● **SHORT PROBLEM**: Edit the lines from the one containing "Expand the Layout dropdown in Slides group" down to the last line, changing "Screen dimensions" to "Screen size" and keeping everything else the same. Give back only those lines.

---

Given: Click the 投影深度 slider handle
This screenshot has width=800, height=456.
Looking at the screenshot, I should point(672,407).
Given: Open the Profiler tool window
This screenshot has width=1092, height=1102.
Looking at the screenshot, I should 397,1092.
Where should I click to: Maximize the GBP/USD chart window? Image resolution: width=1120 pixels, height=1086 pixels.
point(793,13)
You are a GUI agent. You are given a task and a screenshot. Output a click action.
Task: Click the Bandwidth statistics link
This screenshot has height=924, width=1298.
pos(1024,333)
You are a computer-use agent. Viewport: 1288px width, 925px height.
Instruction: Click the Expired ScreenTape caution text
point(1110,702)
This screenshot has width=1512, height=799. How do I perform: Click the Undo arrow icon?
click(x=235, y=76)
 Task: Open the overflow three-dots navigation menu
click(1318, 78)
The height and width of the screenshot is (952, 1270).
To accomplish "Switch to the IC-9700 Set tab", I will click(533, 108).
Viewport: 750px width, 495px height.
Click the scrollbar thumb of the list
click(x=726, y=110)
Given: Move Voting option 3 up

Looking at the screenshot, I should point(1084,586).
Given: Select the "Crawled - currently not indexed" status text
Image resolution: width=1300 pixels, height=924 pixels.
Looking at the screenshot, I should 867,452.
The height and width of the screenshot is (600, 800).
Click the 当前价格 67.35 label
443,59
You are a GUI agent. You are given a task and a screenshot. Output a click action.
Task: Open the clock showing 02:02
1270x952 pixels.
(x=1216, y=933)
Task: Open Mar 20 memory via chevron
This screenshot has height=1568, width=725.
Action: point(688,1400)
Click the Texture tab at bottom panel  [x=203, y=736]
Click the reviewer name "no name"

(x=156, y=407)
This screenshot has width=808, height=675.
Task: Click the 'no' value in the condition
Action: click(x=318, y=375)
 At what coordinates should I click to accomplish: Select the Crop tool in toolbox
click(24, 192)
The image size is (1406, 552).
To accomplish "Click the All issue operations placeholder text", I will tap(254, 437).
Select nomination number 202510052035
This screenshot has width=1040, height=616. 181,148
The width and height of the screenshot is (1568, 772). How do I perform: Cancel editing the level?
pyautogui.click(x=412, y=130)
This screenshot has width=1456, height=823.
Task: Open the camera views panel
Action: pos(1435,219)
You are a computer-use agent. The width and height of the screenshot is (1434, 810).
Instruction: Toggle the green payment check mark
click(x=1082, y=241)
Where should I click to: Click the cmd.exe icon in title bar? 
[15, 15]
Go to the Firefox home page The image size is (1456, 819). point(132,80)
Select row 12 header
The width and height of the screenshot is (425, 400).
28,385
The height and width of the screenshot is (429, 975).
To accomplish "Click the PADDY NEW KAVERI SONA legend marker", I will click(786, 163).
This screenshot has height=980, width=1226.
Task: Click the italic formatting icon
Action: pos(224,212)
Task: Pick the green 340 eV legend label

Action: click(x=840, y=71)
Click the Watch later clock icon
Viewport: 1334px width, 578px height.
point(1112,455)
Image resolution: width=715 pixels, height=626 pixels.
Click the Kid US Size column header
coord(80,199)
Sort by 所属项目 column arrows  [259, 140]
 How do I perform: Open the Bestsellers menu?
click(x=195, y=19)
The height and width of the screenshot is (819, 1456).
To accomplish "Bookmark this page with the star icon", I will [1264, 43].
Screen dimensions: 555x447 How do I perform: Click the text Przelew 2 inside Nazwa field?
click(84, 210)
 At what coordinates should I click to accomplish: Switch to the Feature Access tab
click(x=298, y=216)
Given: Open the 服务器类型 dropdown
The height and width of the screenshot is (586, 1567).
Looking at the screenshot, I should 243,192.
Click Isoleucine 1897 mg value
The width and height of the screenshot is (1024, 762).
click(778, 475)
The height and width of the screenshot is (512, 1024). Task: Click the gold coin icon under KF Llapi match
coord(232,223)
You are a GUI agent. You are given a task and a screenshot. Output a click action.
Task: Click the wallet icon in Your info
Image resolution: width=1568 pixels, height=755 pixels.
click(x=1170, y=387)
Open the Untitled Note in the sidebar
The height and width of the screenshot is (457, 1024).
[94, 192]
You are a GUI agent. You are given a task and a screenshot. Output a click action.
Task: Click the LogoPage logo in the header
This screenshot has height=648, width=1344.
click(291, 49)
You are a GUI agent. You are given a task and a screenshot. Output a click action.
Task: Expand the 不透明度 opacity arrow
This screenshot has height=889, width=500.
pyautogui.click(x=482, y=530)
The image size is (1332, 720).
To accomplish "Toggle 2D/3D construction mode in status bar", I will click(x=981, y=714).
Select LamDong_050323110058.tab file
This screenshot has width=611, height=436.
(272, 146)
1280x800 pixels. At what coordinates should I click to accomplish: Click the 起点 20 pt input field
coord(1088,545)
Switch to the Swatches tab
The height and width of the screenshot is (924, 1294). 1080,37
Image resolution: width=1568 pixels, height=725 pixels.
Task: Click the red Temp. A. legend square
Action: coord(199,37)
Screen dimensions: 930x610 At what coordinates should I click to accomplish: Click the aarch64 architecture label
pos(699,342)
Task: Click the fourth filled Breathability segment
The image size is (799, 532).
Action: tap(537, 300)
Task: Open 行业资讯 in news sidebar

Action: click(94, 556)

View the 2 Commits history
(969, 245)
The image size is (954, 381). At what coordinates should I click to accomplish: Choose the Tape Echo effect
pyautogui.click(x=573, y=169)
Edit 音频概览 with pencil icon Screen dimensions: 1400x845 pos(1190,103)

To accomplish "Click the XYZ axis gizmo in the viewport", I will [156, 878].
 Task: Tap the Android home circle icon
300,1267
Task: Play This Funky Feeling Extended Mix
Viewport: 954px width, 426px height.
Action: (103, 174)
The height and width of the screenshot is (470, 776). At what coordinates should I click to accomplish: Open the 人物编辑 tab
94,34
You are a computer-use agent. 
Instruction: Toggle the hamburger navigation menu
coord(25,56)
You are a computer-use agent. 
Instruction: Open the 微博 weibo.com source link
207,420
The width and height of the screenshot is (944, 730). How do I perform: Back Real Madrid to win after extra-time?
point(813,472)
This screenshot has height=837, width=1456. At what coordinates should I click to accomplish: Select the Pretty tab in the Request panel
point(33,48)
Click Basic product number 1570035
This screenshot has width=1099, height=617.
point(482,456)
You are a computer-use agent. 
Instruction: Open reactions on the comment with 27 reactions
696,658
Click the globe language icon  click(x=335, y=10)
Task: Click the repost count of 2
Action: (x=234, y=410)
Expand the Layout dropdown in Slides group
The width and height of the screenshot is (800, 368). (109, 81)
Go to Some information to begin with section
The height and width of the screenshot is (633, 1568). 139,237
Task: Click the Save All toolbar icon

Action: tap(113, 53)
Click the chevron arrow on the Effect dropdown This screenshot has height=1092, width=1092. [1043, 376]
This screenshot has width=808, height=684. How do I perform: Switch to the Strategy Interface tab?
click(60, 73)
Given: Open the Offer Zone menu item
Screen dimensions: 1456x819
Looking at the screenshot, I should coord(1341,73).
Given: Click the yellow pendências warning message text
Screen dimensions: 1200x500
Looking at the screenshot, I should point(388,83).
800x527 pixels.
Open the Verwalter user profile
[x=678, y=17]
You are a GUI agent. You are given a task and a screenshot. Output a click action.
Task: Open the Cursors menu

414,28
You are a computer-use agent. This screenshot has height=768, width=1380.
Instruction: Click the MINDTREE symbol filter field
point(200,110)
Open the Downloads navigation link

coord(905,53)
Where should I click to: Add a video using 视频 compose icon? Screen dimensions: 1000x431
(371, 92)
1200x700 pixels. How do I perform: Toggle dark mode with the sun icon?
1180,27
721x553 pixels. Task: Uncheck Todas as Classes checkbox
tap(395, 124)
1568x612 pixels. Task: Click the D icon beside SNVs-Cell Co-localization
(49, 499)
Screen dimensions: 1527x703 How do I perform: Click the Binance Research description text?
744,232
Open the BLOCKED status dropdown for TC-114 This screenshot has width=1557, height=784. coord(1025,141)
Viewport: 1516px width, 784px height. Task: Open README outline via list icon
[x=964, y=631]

---

● **THE REPLY**:
Expand the Layout dropdown in Slides group
The width and height of the screenshot is (800, 368). (109, 81)
Go to Some information to begin with section
The height and width of the screenshot is (633, 1568). 139,237
Task: Click the Save All toolbar icon

Action: tap(113, 53)
Click the chevron arrow on the Effect dropdown This screenshot has height=1092, width=1092. [1043, 376]
This screenshot has width=808, height=684. How do I perform: Switch to the Strategy Interface tab?
click(60, 73)
Given: Open the Offer Zone menu item
Screen size: 1456x819
Looking at the screenshot, I should coord(1341,73).
Given: Click the yellow pendências warning message text
Screen size: 1200x500
Looking at the screenshot, I should point(388,83).
800x527 pixels.
Open the Verwalter user profile
[x=678, y=17]
You are a GUI agent. You are given a task and a screenshot. Output a click action.
Task: Open the Cursors menu

414,28
You are a computer-use agent. This screenshot has height=768, width=1380.
Instruction: Click the MINDTREE symbol filter field
point(200,110)
Open the Downloads navigation link

coord(905,53)
Where should I click to: Add a video using 视频 compose icon? Screen size: 1000x431
(371, 92)
1200x700 pixels. How do I perform: Toggle dark mode with the sun icon?
1180,27
721x553 pixels. Task: Uncheck Todas as Classes checkbox
tap(395, 124)
1568x612 pixels. Task: Click the D icon beside SNVs-Cell Co-localization
(49, 499)
Screen size: 1527x703 How do I perform: Click the Binance Research description text?
744,232
Open the BLOCKED status dropdown for TC-114 This screenshot has width=1557, height=784. coord(1025,141)
Viewport: 1516px width, 784px height. Task: Open README outline via list icon
[x=964, y=631]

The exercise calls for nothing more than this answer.